Having recently attended an event by the National Association of State Procurement Officials (NASPO), one is struck by the alignment of the issues, conversations, and knowledge areas across different sectors. There is much these days that supply chain, state, local, and federal communities could learn from each other. Yet real or perceived organizational, logistical, and cultural differences persist, limiting the identification of problems within one community or another, as well as potential solutions. The challenge is to look beyond norms and see opportunities across sectors and even nations. The following are basic principles incorporated into the American Bar Association's state and local "Model Procurement Code":

1. Competition

2. Ethics

3. Predictability (stability, advanced publication, accountability)

4. Clear Statements of Procurement Needs

5. Equal Treatment of Bidders/Offerors

6. Methods of Source Selection

7. Bid/Proposal Evaluation

8. Reduction in Transaction Costs for Public- and Private-Sector Entities

9. Procurement of Construction-Related Services

10. Remedies

11. Facilitation of Intergovernmental Transactions (Cooperative Procurements)

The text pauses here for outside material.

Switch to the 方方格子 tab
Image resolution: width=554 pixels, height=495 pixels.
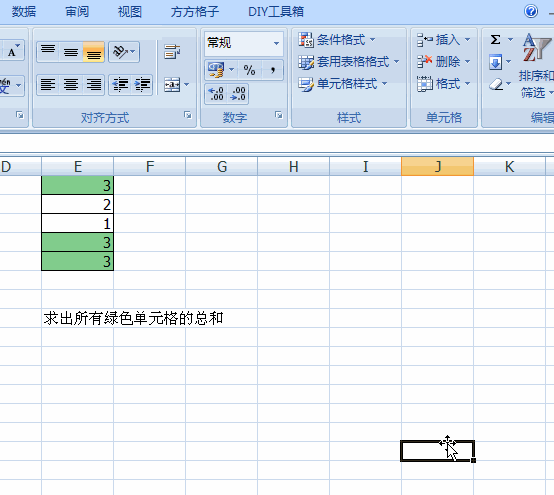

The terminology, while slightly different, easily aligns with the federal level. For example, category management, a long-time concept in retailing and procurement, is a new buzzword within federal acquisition. Everybody that services that market is quickly designing new or existing courses and events around it. One conclusion is that some of today's best new initiatives can be drawn from what is already known to work somewhere else. The wheel isn't being reinvented. Perhaps the most important aspect is the development of technology that allows for more effective communication.

It's unfortunate that not enough communication occurs between sectors. Many agencies and companies consider themselves unique. Larger, complex procurement offices can convince themselves they are superior in expertise for specific acquisition services and commodities. Therefore, they're not open to learning from smaller organizations they consider to be less significant.

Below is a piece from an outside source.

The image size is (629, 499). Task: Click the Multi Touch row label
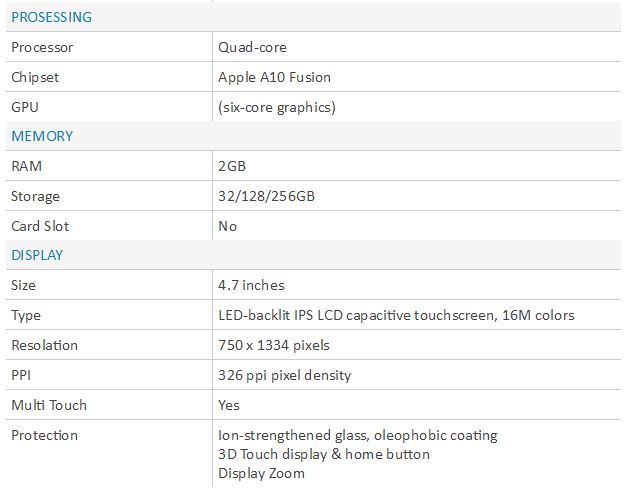point(49,405)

Smaller agencies (or states, localities, or companies) can conversely believe themselves unable to follow great ideas from larger, better-resourced organizations of prominence and stature, believing they don't have the deep pockets or expertise necessary. Either way, mixing of ideas, best practices, or even movement of professionals between the various sectors and communities is unnecessarily limited.

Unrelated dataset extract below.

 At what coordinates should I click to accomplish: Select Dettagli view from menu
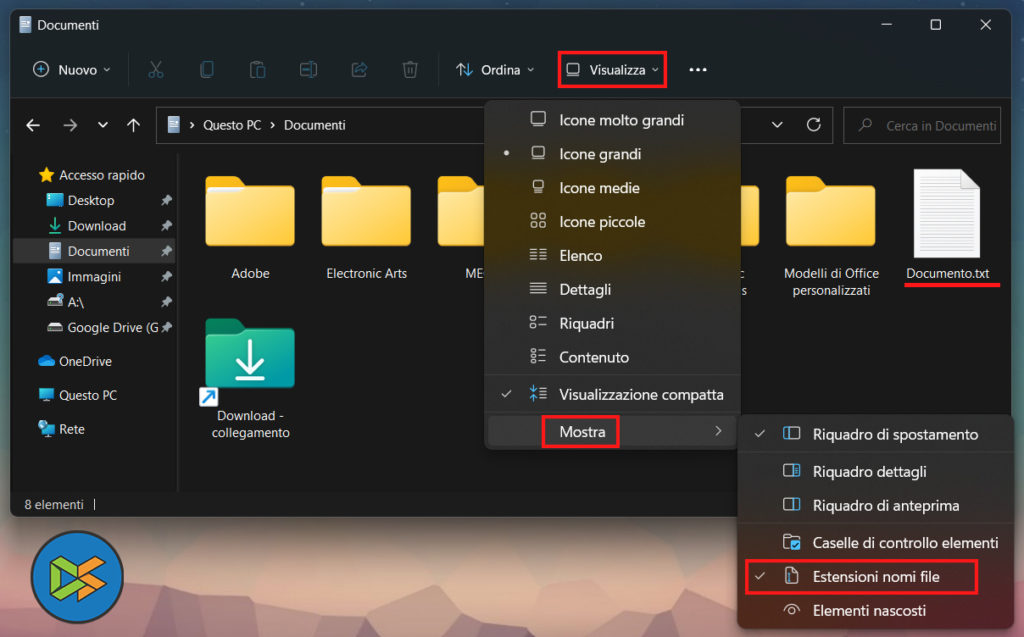tap(585, 289)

Of course, everyone internally has to be receptive, involved, and responsible for executing new ideas, which may involve giving something up. Again, with the example of category management, meaningful achievement of higher goals can occur, but not without fundamental government change, including how agency budgets are developed and distributed. This includes significant buy-in from Congress and senior agency officials. This might conflict with other competing goals. The challenge is great, but examples of successful application can be found, particularly where special circumstances existed.

Other methods of looking outside the box go beyond traditional professional offices, networks, communities, and professions within existing organizations. "Not in my backyard" internal finger-pointing at the contracting officer, program manager, training institutions, instructors, budget officials, requirement's generators, budget officials, contractors, trade groups, regulations, statutes, Congress, etc., throws responsibility over the fence to others and doesn't move the needle. "All of the above" are responsible for improvement.

A controversial set of recent articles in Contract Management magazine having to do with the gap between acquisition leadership versus others' perception of existing contracting workforce quality and skill gaps exemplifies this and helps to explain why it occurs. The leaders of acquisition staff are also accountable, along with those in related fields and far beyond, to include those who promulgate a continuing stream of laws and rules that can't be properly executed, those not open to change, those critical of the process for self-serving reasons, and all who are unwilling to look outside the box. This includes looking across the federal environment as well as the thousands of commercial, state, and local entities that face similar challenges.